___ Supplied records ___

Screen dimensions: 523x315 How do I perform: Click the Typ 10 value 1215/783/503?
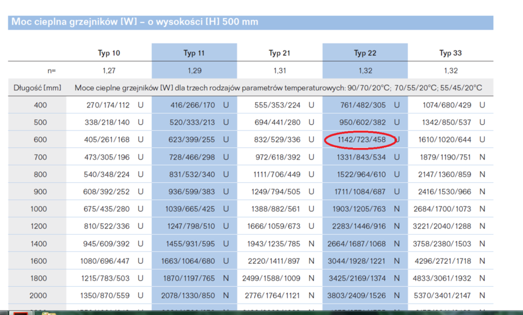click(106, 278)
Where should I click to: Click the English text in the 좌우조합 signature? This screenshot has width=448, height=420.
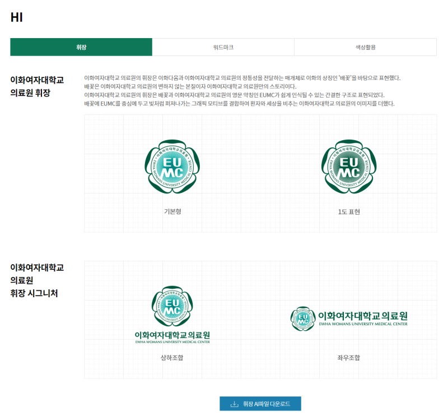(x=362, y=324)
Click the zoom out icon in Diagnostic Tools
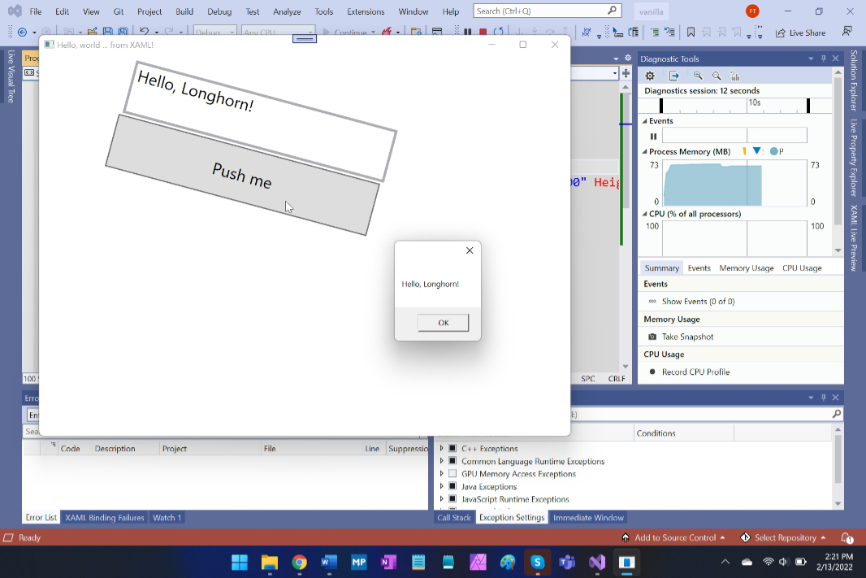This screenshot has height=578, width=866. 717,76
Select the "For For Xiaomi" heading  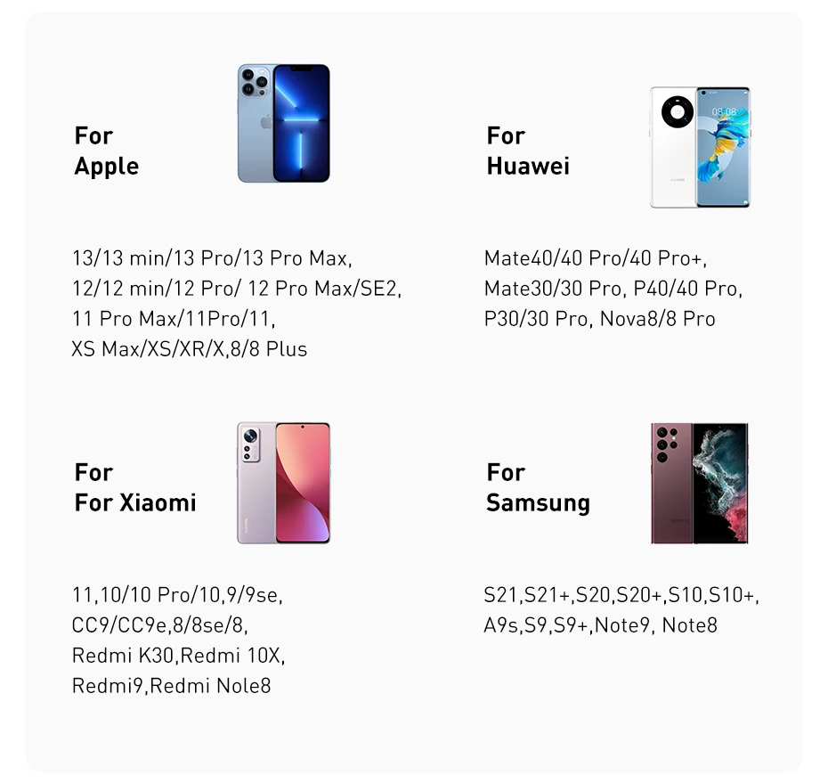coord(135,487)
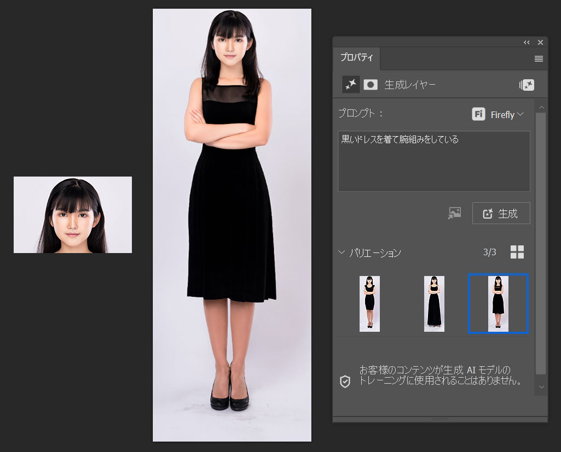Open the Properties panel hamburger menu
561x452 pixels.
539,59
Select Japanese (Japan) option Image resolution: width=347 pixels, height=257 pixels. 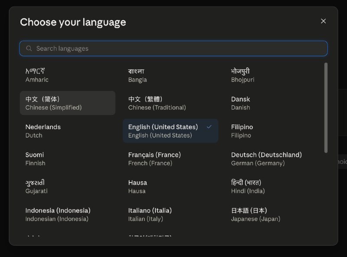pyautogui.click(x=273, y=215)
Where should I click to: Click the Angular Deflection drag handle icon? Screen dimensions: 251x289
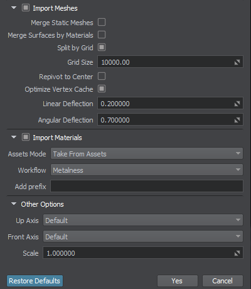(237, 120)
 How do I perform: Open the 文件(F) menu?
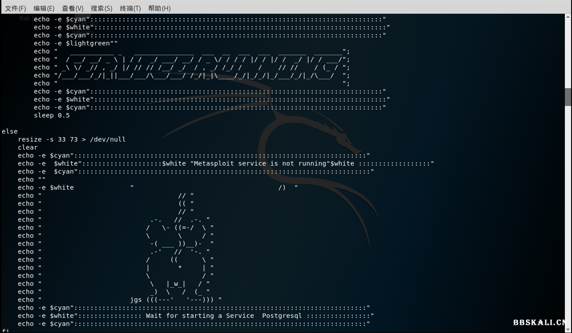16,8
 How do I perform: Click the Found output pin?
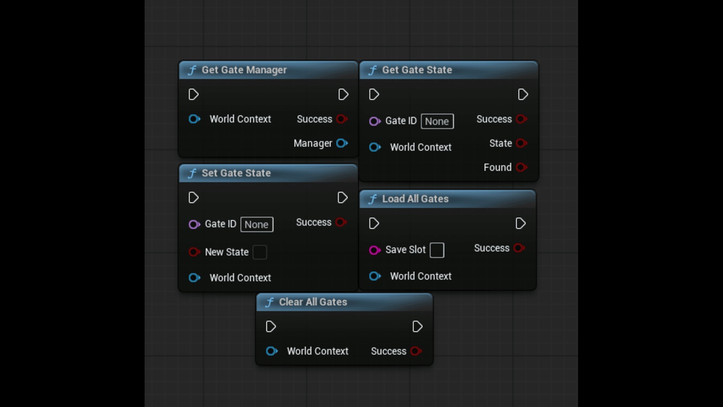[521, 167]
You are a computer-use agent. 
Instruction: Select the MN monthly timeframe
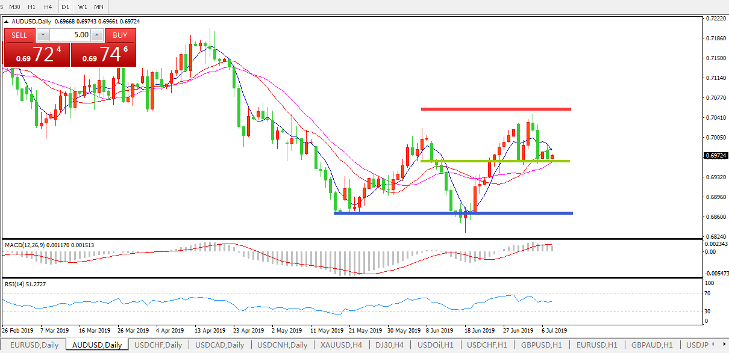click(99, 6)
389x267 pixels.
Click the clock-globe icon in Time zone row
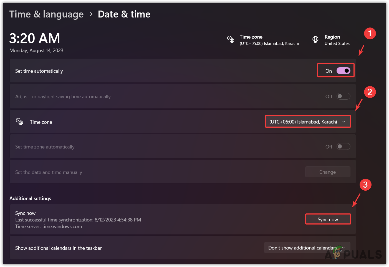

___

Exercise directions - In the records above, find the line containing "Instruction: Select the MN monthly timeframe". Reproduce it and every line after it through the last line, omitting pictures.

Response box -
Instruction: Select the MN monthly timeframe
click(99, 6)
389x267 pixels.
Click the clock-globe icon in Time zone row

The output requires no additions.